**PROBLEM TO SOLVE**
Each entry that follows needs to be written out exactly, with nothing left out.
DATA Block Start
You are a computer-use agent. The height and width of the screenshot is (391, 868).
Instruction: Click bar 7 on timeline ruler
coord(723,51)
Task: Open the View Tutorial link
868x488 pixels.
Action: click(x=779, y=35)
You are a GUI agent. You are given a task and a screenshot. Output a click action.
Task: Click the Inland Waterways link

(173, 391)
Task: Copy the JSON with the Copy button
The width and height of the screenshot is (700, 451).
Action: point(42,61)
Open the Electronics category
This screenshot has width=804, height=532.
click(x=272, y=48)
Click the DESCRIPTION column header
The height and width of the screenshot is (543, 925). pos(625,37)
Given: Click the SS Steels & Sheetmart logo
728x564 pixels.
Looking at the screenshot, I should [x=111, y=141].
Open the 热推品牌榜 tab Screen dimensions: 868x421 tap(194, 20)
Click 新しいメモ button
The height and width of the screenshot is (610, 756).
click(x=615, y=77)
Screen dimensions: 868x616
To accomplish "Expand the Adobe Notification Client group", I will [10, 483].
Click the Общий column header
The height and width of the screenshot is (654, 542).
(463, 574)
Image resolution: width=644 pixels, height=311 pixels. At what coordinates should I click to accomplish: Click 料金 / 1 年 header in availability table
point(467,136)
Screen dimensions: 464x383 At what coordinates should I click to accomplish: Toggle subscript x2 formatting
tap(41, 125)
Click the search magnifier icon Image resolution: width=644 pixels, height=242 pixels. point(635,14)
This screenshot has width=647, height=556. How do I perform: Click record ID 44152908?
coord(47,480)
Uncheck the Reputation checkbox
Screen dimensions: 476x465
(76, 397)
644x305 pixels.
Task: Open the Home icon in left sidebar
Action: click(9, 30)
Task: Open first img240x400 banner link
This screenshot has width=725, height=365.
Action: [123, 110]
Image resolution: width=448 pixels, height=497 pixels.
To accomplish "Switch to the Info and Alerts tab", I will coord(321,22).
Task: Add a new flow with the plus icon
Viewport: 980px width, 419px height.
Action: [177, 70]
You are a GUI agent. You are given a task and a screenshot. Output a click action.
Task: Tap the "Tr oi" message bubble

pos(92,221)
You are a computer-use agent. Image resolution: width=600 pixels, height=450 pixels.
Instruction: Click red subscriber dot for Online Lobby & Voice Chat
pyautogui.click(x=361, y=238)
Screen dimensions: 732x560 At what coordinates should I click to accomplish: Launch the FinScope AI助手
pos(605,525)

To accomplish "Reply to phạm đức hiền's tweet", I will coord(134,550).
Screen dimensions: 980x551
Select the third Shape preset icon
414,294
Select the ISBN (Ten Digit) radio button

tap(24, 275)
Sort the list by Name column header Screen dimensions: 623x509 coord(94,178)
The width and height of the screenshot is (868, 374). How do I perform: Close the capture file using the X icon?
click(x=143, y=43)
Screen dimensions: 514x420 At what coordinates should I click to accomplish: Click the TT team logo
DATA Block End
**RESULT OF THE EXERCISE**
You are a computer-use agent. The height and width of the screenshot is (391, 868).
Instruction: Click bar 7 on timeline ruler
coord(723,51)
Task: Open the View Tutorial link
868x488 pixels.
Action: click(x=779, y=35)
You are a GUI agent. You are given a task and a screenshot. Output a click action.
Task: Click the Inland Waterways link

(173, 391)
Task: Copy the JSON with the Copy button
The width and height of the screenshot is (700, 451).
Action: point(42,61)
Open the Electronics category
This screenshot has width=804, height=532.
click(x=272, y=48)
Click the DESCRIPTION column header
The height and width of the screenshot is (543, 925). pos(625,37)
Given: Click the SS Steels & Sheetmart logo
728x564 pixels.
Looking at the screenshot, I should [x=111, y=141].
Open the 热推品牌榜 tab Screen dimensions: 868x421 tap(194, 20)
Click 新しいメモ button
The height and width of the screenshot is (610, 756).
click(x=615, y=77)
Screen dimensions: 868x616
To accomplish "Expand the Adobe Notification Client group", I will [10, 483].
Click the Общий column header
The height and width of the screenshot is (654, 542).
(463, 574)
Image resolution: width=644 pixels, height=311 pixels. At what coordinates should I click to accomplish: Click 料金 / 1 年 header in availability table
point(467,136)
Screen dimensions: 464x383 At what coordinates should I click to accomplish: Toggle subscript x2 formatting
tap(41, 125)
Click the search magnifier icon Image resolution: width=644 pixels, height=242 pixels. point(635,14)
This screenshot has width=647, height=556. How do I perform: Click record ID 44152908?
coord(47,480)
Uncheck the Reputation checkbox
Screen dimensions: 476x465
(76, 397)
644x305 pixels.
Task: Open the Home icon in left sidebar
Action: click(9, 30)
Task: Open first img240x400 banner link
This screenshot has width=725, height=365.
Action: [123, 110]
Image resolution: width=448 pixels, height=497 pixels.
To accomplish "Switch to the Info and Alerts tab", I will coord(321,22).
Task: Add a new flow with the plus icon
Viewport: 980px width, 419px height.
Action: [177, 70]
You are a GUI agent. You are given a task and a screenshot. Output a click action.
Task: Tap the "Tr oi" message bubble

pos(92,221)
You are a computer-use agent. Image resolution: width=600 pixels, height=450 pixels.
Instruction: Click red subscriber dot for Online Lobby & Voice Chat
pyautogui.click(x=361, y=238)
Screen dimensions: 732x560 At what coordinates should I click to accomplish: Launch the FinScope AI助手
pos(605,525)

To accomplish "Reply to phạm đức hiền's tweet", I will coord(134,550).
Screen dimensions: 980x551
Select the third Shape preset icon
414,294
Select the ISBN (Ten Digit) radio button

tap(24, 275)
Sort the list by Name column header Screen dimensions: 623x509 coord(94,178)
The width and height of the screenshot is (868, 374). How do I perform: Close the capture file using the X icon?
click(x=143, y=43)
Screen dimensions: 514x420 At what coordinates should I click to accomplish: Click the TT team logo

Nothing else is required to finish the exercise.